## What to do
Rewrite the material below as a Markdown table with the columns "Row" and "Line". Give each non-blank line its own numbered row, and omit the pictures.
--
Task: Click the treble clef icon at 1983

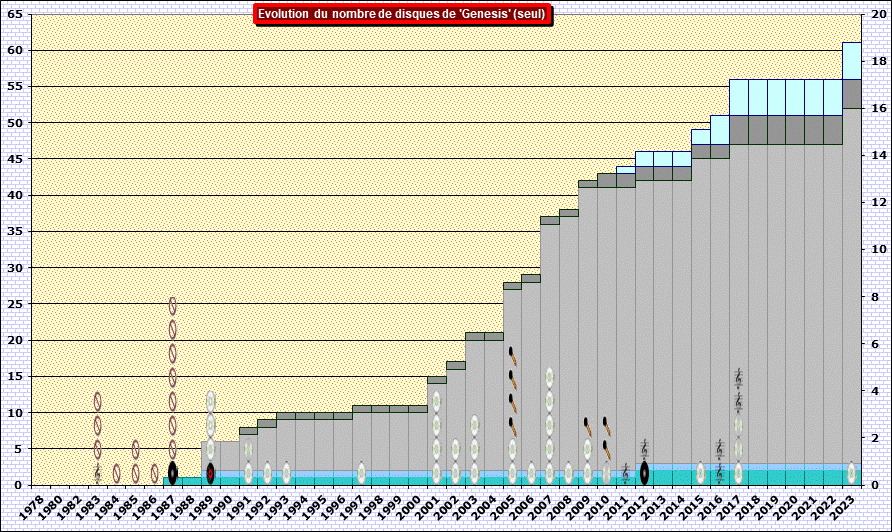Action: pos(98,473)

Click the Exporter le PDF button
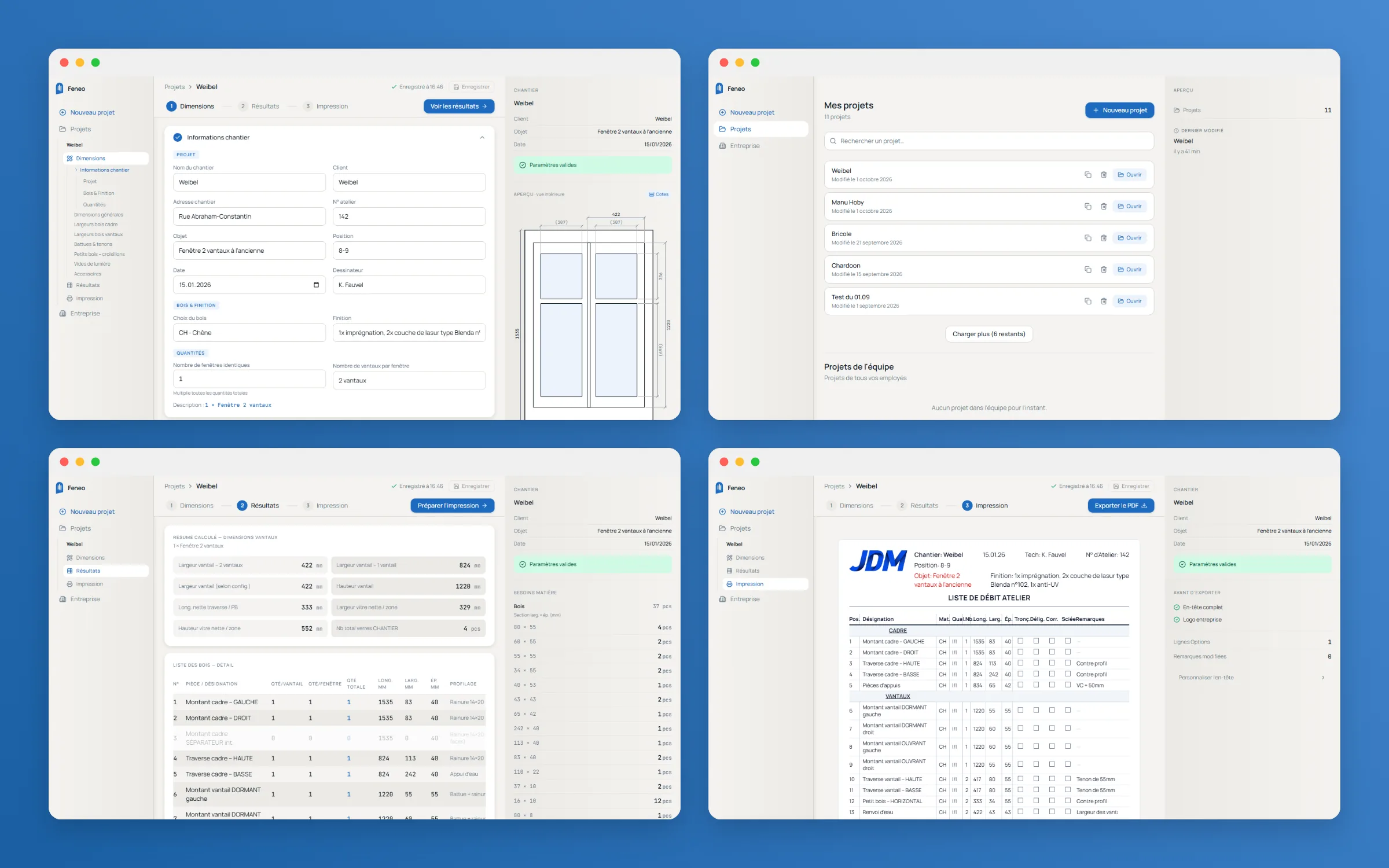click(1121, 506)
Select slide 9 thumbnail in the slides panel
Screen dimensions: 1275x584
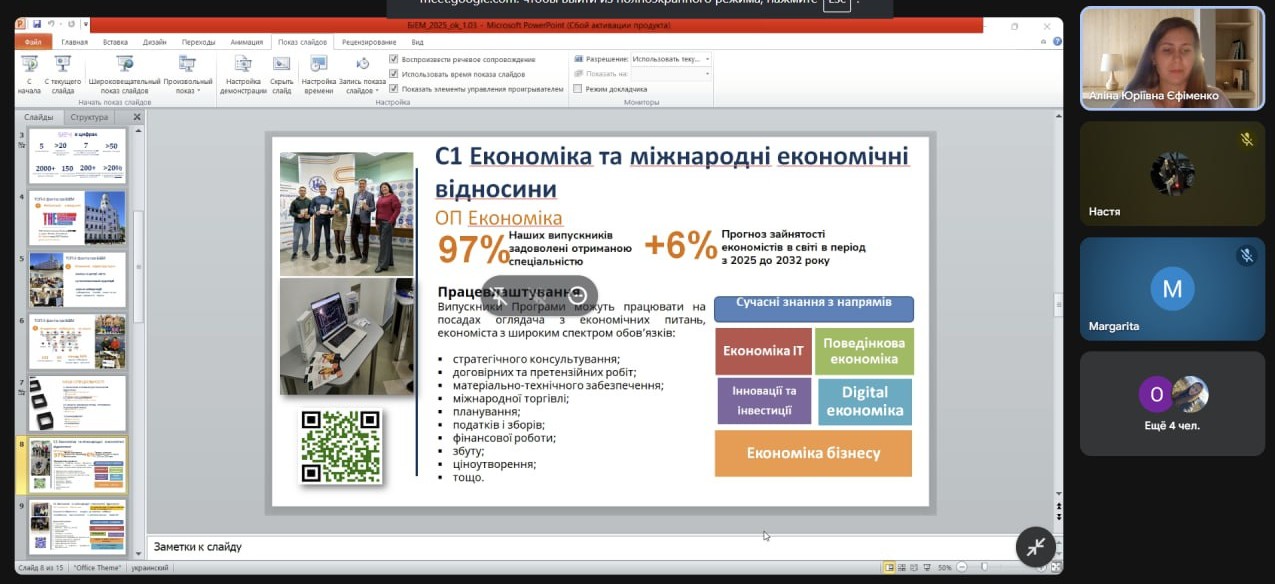[78, 527]
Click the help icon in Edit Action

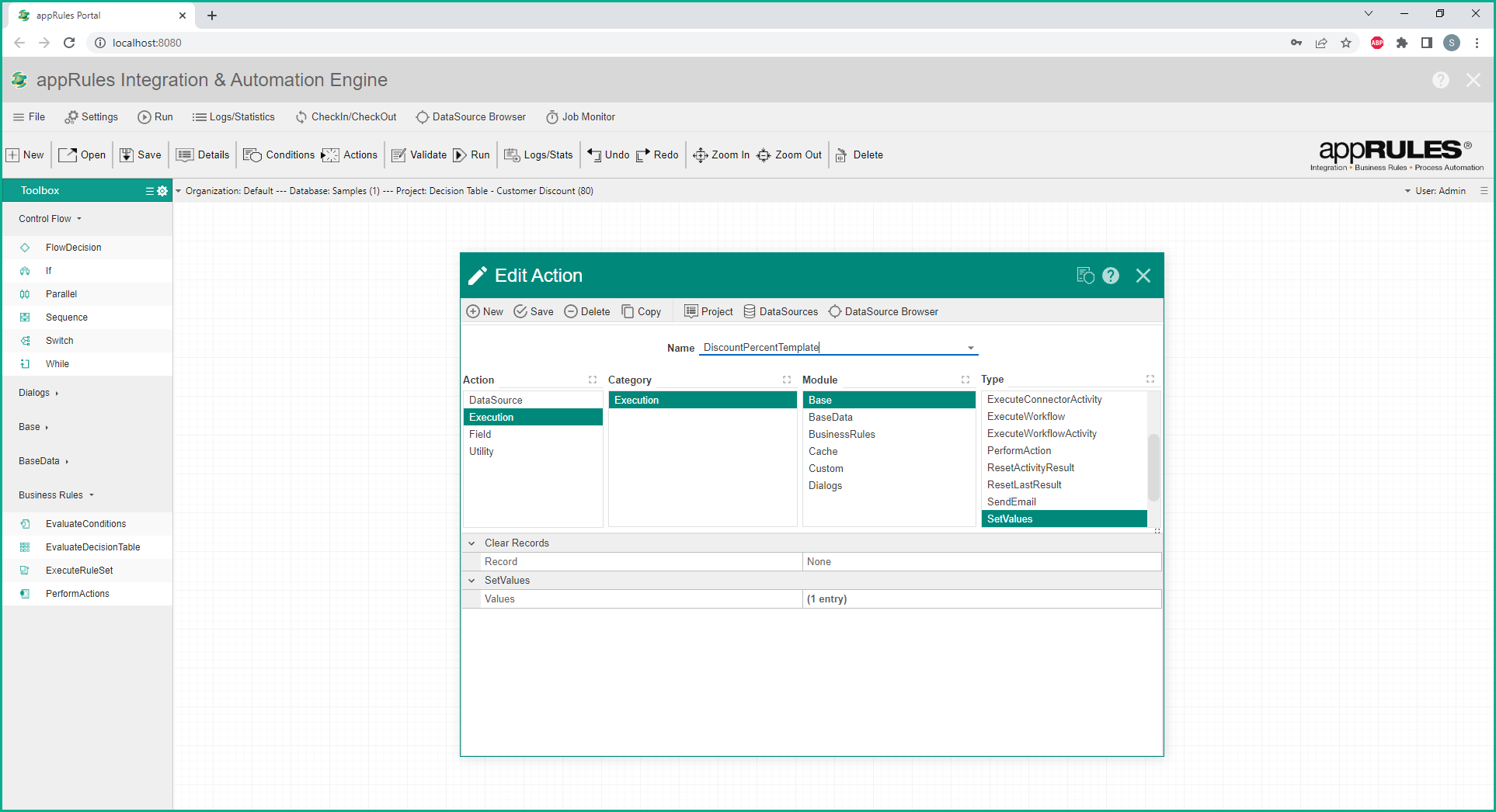coord(1111,276)
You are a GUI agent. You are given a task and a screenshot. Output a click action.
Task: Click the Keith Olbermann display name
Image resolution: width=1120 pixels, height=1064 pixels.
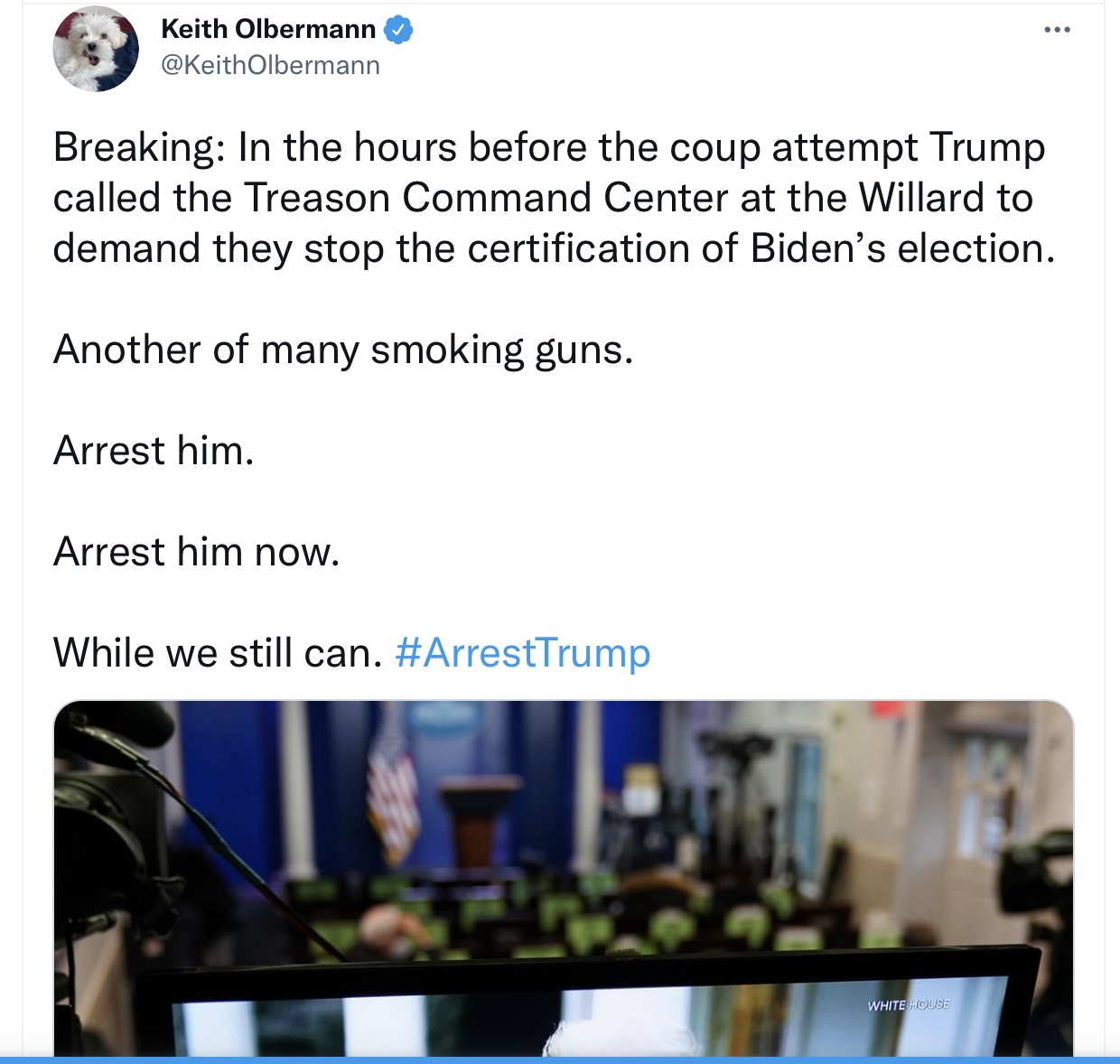pyautogui.click(x=268, y=29)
--
## Output for this task
| Row | Line |
|---|---|
| 1 | Task: Click the treble clef icon at 1983 |
| 2 | Action: pos(98,473) |
| 3 | Click the Exporter le PDF button |
| 4 | click(1121, 506) |
| 5 | Select slide 9 thumbnail in the slides panel |
| 6 | Screen dimensions: 1275x584 |
| 7 | [78, 527] |
| 8 | Click the help icon in Edit Action |
| 9 | coord(1111,276) |
| 10 | You are a GUI agent. You are given a task and a screenshot. Output a click action. |
| 11 | Task: Click the Keith Olbermann display name |
| 12 | Image resolution: width=1120 pixels, height=1064 pixels. |
| 13 | pyautogui.click(x=268, y=29) |